Invariavelmente, os meus posts batem asas, voando como pássaros livres em direcção a um infinito imaginário, que idealizo alagado de cores, esperanças e vidas impossíveis. A veia poética pulsa, incorrigível, na minha escrita versada, algo que me apraz e, anuncio sem hesitação, não tenciono alterar. Mas hoje vou estancar com ligadura de mágoa a hemorragia lírica, erguer uma muralha de amargura entre mim e o subjectivismo poético que sempre me espreita, e contar um acontecimento real.
A história passou-se em Vila Nova de Gaia. Importante cidade nortenha banhada pelo Douro, reconhecida como entreposto português do Vinho do Porto, de forte desenvolvimento ao nível das industrias vidreira, tanoeira e cerâmica. Berço de escritores e artistas como Almeida Garrett, Diogo de Macedo ou Soares dos Reis. Pois entre os trezentos mil habitantes de Vila Nova de Gaia, tentam viver e estudar duas raparigas de dezassete e dezoito anos a quem vamos chamar Ana e Raquel. As duas jovens conheceram-se ao pertencerem à mesma lista concorrente às eleições para a Associação de Estudantes da Escola Secundária António Sérgio. A cumplicidade foi imediata, a empatia cresceu transformando-se numa amizade profunda que as preenchia. Trocaram experiências, confessaram pecados, revelaram segredos, e numa tarde de Março, o quarto da Ana foi o palco do acto que selou o namoro: o primeiro beijo.
Os dias passaram, as semanas passaram, os meses passaram, e a relação entre a Ana e a Raquel fortaleceu.
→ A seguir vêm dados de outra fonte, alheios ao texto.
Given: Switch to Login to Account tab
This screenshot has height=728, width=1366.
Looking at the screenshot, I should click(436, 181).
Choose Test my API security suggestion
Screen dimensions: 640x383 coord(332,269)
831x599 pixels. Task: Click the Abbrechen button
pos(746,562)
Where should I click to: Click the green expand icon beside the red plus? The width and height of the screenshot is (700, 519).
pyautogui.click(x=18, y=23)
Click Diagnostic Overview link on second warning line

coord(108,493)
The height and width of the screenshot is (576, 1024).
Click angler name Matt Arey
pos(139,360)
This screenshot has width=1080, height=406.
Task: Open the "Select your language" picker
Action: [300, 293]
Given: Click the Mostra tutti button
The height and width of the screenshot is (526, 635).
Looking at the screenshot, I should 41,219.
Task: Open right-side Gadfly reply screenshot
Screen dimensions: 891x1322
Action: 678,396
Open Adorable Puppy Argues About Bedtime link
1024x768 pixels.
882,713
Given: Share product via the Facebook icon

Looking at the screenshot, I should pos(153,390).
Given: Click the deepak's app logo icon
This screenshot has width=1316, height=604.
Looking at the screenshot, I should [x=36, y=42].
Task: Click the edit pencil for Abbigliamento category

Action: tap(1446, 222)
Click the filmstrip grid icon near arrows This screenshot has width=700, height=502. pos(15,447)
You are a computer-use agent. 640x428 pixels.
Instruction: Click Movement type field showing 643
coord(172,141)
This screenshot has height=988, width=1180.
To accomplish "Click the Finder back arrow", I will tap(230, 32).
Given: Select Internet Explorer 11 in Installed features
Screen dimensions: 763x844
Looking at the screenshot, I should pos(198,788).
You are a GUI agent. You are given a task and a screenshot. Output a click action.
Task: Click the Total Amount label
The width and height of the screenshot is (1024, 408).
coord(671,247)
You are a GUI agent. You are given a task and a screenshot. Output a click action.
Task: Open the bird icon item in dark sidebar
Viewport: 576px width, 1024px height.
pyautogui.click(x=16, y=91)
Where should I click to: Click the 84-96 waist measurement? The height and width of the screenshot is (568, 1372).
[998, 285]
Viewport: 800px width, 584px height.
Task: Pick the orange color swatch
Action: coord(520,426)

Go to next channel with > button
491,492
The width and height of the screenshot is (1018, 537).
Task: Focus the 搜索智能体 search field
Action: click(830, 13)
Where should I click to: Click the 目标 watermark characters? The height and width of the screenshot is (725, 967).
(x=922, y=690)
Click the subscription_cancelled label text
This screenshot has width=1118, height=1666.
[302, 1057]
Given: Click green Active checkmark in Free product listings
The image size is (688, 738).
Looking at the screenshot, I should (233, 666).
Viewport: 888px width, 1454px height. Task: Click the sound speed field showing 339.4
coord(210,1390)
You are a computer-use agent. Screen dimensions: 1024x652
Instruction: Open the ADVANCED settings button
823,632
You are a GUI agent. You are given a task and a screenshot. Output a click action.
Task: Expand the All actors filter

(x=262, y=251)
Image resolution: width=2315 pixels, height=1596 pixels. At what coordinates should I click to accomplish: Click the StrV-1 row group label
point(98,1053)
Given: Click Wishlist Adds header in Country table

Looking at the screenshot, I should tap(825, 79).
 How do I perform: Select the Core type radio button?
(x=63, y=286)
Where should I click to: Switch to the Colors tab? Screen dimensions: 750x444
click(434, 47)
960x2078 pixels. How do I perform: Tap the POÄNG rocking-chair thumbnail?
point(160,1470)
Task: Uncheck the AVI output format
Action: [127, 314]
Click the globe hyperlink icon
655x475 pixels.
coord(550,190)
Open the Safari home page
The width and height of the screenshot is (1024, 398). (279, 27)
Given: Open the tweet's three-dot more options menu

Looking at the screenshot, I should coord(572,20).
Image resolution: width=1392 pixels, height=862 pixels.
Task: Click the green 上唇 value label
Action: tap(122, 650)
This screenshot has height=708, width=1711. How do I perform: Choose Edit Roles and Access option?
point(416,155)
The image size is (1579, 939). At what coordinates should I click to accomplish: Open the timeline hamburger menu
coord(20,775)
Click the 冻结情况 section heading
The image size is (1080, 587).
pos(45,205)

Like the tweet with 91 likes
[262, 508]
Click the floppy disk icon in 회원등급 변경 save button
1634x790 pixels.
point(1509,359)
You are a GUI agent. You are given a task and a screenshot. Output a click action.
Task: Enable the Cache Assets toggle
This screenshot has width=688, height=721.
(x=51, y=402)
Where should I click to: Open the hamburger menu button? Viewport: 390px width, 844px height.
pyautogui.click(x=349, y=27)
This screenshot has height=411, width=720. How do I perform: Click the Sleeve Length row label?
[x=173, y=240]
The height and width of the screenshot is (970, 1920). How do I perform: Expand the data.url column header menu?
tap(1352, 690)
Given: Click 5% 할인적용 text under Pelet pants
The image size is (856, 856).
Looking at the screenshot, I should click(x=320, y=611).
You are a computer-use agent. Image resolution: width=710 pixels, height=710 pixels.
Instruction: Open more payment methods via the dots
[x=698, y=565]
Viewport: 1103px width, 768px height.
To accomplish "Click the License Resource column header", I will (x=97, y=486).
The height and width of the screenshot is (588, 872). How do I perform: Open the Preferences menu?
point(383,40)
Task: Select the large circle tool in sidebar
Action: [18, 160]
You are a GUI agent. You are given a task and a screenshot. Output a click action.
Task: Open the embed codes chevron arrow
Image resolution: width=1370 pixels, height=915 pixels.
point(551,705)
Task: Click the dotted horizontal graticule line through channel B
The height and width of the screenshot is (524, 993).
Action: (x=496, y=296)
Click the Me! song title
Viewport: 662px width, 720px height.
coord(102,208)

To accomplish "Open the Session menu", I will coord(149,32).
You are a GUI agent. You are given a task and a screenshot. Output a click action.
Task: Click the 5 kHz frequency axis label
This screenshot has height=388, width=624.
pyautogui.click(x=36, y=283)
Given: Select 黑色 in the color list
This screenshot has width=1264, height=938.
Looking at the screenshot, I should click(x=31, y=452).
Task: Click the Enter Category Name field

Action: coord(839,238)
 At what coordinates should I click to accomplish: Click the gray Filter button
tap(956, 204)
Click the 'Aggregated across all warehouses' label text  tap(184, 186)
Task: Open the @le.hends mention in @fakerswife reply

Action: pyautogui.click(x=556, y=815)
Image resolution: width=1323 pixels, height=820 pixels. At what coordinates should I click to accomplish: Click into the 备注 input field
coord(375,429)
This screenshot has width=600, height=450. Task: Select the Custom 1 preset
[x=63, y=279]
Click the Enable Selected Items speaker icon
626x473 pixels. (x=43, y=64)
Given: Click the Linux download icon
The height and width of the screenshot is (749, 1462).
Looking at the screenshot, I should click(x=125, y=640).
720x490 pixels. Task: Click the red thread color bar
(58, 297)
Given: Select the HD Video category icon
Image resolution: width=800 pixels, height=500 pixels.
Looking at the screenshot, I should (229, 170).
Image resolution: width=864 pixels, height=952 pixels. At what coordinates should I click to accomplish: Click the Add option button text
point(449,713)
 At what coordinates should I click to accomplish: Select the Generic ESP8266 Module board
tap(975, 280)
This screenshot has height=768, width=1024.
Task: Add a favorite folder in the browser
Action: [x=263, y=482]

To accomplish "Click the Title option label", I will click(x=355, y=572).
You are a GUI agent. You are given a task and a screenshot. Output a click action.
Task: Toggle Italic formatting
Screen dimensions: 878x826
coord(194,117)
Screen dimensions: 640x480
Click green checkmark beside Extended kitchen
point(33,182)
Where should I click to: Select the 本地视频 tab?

Ambas acordaram em, num momento oportuno, conversar com os pais acerca da existência de “uma amiga especial”, pois é difícil enfrentar os desafios do mundo sem o apoio dos pais, mesmo com a gigantesca força que se tem aos dezoito anos. Até que poucos dias depois, numa ala quase deserta da escola, a Ana e a Raquel, pensando estar a sós, comprimiram as bocas uma na outra. O beijo foi presenciado por uma auxiliar de acção educativa que berrou imediatamente: “Estão a comer-se uma à outra!”, insistindo em dar voz à crueldade com repetições sucessivas: “Estão a comer-se uma à outra! Estão a comer-se uma à outra!”
Os gritos funcionaram como rastilho. Em poucas horas toda a escola comentava a relação entre as duas alunas. No dia seguinte, uma professora, membro do Conselho Executivo, mandou chamar as duas raparigas e repreendeu-as até às lágrimas: “Se querem ser lésbicas, vão sê-lo para bem longe da escola.” Poucos dias depois, os encarregados de educação de ambas, que permaneciam desconhecedores do namoro, foram convocados para uma reunião com o Conselho Executivo onde lhes foi comunicada a “atitude menos decente das suas filhas.” A Ana e a Raquel não resistiram à pressão. Deixaram de ir às aulas.
E esta era a história que vos queria contar.
Neste mundo que construímos à nossa imagem, temos céu azul, estrelas rutilantes, mares infinitos, poesias, esperanças, paixões… E gente ignorante que odeia tudo quanto difere do seu conceito de normalidade. São gente aparentemente igual a todos nós. Têm família, amigos, profissão. Não conseguimos distingui-los ao olhar para eles. Mas um dia denunciam-se berrando: “Estão a comer-se uma à outra!” Não provocaram que duas jovens de dezassete e dezoito anos estilhaçassem o seu futuro como porcelana, ao deixarem de frequentar a escola. Não, claro que não. Apenas gritaram: “Estão a comer-se uma à outra!” Depois, concluído o horário de trabalho, voltam para casa. Jantam, vêem televisão e dormem um sono descansado.
Ana e Raquel, o que pensam fazer doravante, não sei. Mas o que realmente valerá a pena fazer quando se vive num mundo assim?